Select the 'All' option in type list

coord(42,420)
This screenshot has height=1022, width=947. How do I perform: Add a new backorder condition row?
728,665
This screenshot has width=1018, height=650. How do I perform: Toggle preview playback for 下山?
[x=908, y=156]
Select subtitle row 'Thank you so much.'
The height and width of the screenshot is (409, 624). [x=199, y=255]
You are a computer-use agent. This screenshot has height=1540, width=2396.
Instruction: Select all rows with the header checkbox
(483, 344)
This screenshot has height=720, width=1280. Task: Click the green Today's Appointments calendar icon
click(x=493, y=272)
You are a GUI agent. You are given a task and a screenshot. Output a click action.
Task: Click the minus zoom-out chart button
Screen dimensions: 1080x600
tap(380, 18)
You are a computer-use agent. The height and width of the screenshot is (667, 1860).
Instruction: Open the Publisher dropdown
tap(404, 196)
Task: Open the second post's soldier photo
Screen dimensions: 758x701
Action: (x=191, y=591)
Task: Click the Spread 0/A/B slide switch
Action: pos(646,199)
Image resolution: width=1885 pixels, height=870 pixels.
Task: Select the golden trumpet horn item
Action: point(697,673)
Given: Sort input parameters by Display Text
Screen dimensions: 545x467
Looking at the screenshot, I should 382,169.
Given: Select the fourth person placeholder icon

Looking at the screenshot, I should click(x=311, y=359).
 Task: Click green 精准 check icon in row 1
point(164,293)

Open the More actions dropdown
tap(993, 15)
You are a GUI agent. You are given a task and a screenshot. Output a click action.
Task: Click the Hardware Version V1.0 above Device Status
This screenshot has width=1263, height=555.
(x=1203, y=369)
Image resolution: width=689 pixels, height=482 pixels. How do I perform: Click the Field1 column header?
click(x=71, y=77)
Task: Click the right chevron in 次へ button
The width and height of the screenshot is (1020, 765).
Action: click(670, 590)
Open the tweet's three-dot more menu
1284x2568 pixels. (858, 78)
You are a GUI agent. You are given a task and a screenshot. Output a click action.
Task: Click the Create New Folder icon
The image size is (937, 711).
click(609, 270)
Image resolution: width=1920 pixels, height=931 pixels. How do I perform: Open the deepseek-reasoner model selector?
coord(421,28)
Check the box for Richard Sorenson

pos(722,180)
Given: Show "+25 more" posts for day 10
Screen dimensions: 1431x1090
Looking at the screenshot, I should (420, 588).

----------------------------------------

◆ **Problem description**: Transcribe every record. Match each line exactly.

◆ **Expected output**:
Select the 'All' option in type list

coord(42,420)
This screenshot has height=1022, width=947. How do I perform: Add a new backorder condition row?
728,665
This screenshot has width=1018, height=650. How do I perform: Toggle preview playback for 下山?
[x=908, y=156]
Select subtitle row 'Thank you so much.'
The height and width of the screenshot is (409, 624). [x=199, y=255]
You are a computer-use agent. This screenshot has height=1540, width=2396.
Instruction: Select all rows with the header checkbox
(483, 344)
This screenshot has height=720, width=1280. Task: Click the green Today's Appointments calendar icon
click(x=493, y=272)
You are a GUI agent. You are given a task and a screenshot. Output a click action.
Task: Click the minus zoom-out chart button
Screen dimensions: 1080x600
tap(380, 18)
You are a computer-use agent. The height and width of the screenshot is (667, 1860).
Instruction: Open the Publisher dropdown
tap(404, 196)
Task: Open the second post's soldier photo
Screen dimensions: 758x701
Action: (x=191, y=591)
Task: Click the Spread 0/A/B slide switch
Action: pos(646,199)
Image resolution: width=1885 pixels, height=870 pixels.
Task: Select the golden trumpet horn item
Action: point(697,673)
Given: Sort input parameters by Display Text
Screen dimensions: 545x467
Looking at the screenshot, I should 382,169.
Given: Select the fourth person placeholder icon

Looking at the screenshot, I should click(x=311, y=359).
 Task: Click green 精准 check icon in row 1
point(164,293)

Open the More actions dropdown
tap(993, 15)
You are a GUI agent. You are given a task and a screenshot. Output a click action.
Task: Click the Hardware Version V1.0 above Device Status
This screenshot has width=1263, height=555.
(x=1203, y=369)
Image resolution: width=689 pixels, height=482 pixels. How do I perform: Click the Field1 column header?
click(x=71, y=77)
Task: Click the right chevron in 次へ button
The width and height of the screenshot is (1020, 765).
Action: click(670, 590)
Open the tweet's three-dot more menu
1284x2568 pixels. (858, 78)
You are a GUI agent. You are given a task and a screenshot. Output a click action.
Task: Click the Create New Folder icon
The image size is (937, 711).
click(609, 270)
Image resolution: width=1920 pixels, height=931 pixels. How do I perform: Open the deepseek-reasoner model selector?
coord(421,28)
Check the box for Richard Sorenson

pos(722,180)
Given: Show "+25 more" posts for day 10
Screen dimensions: 1431x1090
Looking at the screenshot, I should (420, 588).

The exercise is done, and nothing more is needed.